Filing for divorce in California is pretty simple – you just file a form with the clerk. After making the difficult and emotional decision (usually it’s emotional and difficult; there are exceptions), the actual filing can be a bit anticlimactic, if pricey.  All you need to do is fill out the Family Law Summons, Petition, and the Declaration Under the Uniform Child Custody Jurisdiction and Enforcement Act (UCCJEA), which is a form you need only if you have children of the marriage.  All three forms are pretty straightforward, but they do need to be completed properly to ensure your rights are protected.

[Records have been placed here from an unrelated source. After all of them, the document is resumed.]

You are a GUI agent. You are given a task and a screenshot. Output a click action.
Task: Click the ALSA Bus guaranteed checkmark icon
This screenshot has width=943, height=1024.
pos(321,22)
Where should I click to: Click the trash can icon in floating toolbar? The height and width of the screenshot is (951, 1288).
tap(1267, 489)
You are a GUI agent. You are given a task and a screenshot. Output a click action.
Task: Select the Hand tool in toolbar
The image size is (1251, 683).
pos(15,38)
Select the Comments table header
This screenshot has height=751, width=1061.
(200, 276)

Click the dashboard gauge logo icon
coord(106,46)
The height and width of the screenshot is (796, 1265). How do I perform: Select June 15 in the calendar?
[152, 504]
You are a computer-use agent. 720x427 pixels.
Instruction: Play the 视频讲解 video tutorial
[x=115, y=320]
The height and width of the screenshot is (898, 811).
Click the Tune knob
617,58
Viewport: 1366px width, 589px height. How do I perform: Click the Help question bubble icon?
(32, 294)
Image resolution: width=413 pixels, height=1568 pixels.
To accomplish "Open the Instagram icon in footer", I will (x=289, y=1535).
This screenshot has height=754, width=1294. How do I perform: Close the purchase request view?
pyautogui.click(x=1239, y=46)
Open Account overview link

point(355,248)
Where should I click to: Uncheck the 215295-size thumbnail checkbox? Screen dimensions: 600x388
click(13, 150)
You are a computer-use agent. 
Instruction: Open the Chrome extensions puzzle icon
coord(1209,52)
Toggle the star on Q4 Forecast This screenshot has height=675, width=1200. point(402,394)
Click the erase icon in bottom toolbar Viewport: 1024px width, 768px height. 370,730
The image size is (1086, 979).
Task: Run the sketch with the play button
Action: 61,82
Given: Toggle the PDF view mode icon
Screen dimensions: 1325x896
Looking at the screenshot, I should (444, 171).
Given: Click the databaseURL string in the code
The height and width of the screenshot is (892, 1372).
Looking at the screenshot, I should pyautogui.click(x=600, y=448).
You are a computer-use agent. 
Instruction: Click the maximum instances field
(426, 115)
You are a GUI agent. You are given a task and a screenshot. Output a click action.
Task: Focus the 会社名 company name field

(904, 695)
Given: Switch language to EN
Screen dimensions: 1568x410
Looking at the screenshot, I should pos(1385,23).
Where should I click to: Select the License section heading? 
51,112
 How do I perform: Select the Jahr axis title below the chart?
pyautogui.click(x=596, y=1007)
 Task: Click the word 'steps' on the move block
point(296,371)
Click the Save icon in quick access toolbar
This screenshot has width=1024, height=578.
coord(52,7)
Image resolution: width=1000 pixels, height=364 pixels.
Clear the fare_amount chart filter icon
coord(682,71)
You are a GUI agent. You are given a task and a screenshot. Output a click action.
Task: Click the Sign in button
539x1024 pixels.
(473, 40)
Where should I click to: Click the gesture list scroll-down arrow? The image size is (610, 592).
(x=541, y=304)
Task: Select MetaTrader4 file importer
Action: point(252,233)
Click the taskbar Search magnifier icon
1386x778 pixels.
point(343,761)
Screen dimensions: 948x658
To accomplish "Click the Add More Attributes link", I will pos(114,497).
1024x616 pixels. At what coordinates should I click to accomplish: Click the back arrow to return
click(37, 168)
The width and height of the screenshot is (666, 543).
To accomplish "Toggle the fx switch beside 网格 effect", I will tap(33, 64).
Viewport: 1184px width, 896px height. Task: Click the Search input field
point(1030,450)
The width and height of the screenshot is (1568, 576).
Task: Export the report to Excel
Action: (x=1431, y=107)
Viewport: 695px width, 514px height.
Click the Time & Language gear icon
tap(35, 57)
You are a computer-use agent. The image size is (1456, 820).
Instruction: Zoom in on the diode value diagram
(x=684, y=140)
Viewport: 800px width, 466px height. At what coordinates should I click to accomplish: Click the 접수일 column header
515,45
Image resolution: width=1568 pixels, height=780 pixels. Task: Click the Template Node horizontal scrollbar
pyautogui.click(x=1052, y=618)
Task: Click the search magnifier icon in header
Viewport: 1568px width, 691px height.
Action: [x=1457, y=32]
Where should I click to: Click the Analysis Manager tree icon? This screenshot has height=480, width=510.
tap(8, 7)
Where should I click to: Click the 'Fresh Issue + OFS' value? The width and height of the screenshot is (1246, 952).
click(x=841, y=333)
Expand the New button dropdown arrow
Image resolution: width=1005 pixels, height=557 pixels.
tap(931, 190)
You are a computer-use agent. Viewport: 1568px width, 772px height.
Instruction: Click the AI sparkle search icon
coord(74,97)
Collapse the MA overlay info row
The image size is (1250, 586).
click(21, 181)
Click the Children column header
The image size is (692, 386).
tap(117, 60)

For example, the Family Law Petition outlines the basic issues in the case.  It isn’t a formal request for anything, but rather is a form that defines the universe of the issues in your case.  It is the Family Law RFO (Request for Order) or motion that gets you before the judge asking for the judge to make orders, not the Petition.  So if you mark on your Petition that you want your ex to pay your attorney fees, you won’t get those unless and until you also file a court motion, which is separate from the Petition.  Many of my clients come in to my office, upset that their ex has marked something on the Petition, when there’s nothing to get upset about.

Of course, once you have filed the documents, you need to serve them on your ex, which can be easy or difficult, depending on your situation.  Of course, you cannot serve the documents – they must be served by someone who is not you but is over 18 years of age.